You should never judge a book by its cover, of course. Neither then, should you judge a band like HECATE ENTHRONED by the intricacy of their album cover art, which depicts angels and demons sparring mightily in the heavens above a sleepy countryside scene. As a piece of gloomy illustrative work, this is pretty impressive as the one-time heirs elect to the British black metal throne occupied by CRADLE OF FILTH (who once featured former HECATE ENTHRONED member Jon, incidentally), HECATE ENTHRONED are anything but impressive.
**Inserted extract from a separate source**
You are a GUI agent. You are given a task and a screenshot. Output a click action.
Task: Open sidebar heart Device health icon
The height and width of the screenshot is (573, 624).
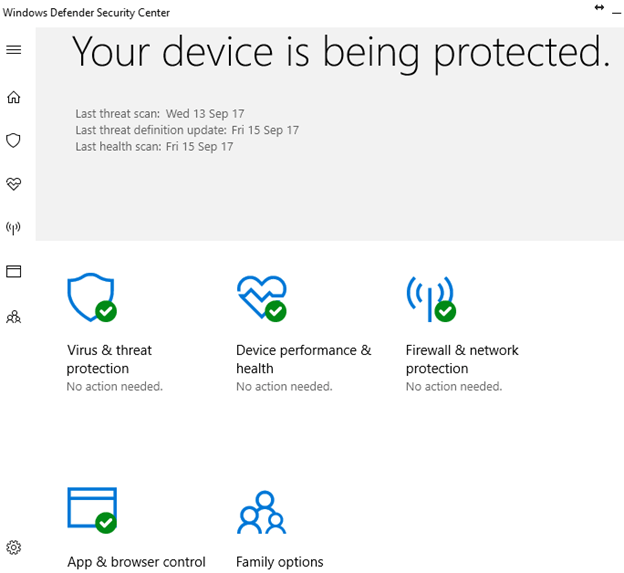tap(14, 184)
Think back to a time when the corpse paint was as thick as it is now, but none of the black metal fraternity really knew their way around their instruments. This is where "Redimus" fits right in with all its clumsy, over-ambitious, poorly executed methodology. As an album, it doesn't really warrant the intro of spooky ambience (helpfully titled "Intro") because there's nothing of any substance to build up to. "Soil Of Sin"? A collision of predictable one-fingered keyboard stabs and generic guitars. Sinful, indeed. And as soiled as a public bathroom during a dysentery outbreak. "No One Hears"? You really shouldn't really have to, but check out the disastrous drumming anyway. It's hard to choose between that and the rest of the band for who comes up with the worst performance.
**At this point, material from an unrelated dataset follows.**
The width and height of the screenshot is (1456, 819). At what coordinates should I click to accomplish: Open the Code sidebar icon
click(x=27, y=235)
Satan enthusiasts — like many advocates of religious practices to this particular reviewer — were always prone to bullshitting anyhow, but to state, as the HECATE ENTHRONED publicity blurb does, that "Redimus" possesses "a massive guitar and drum sound" must be one of the greatest lies ever told. OK, so there's some instrumental separation here, but that's nothing to shout about when the general sound is barely big enough to tickle you gently. Where's the ominous crescendo of sound that should lead the acoustic intro into bellowing guitars on "As Fire"? Is a volley of symphonic bombast here and there too much to ask for? What exactly has producer Phil Green (?) been paid for?

Ultimately, "Redimus" must go down as one of the least threatening black metal albums of all time. Say what you like about CRADLE OF FILTH, but at least they know how to make an occasion of their albums. If Dani Filth hears this, he'll be pissing his spiky little codpiece with laughter.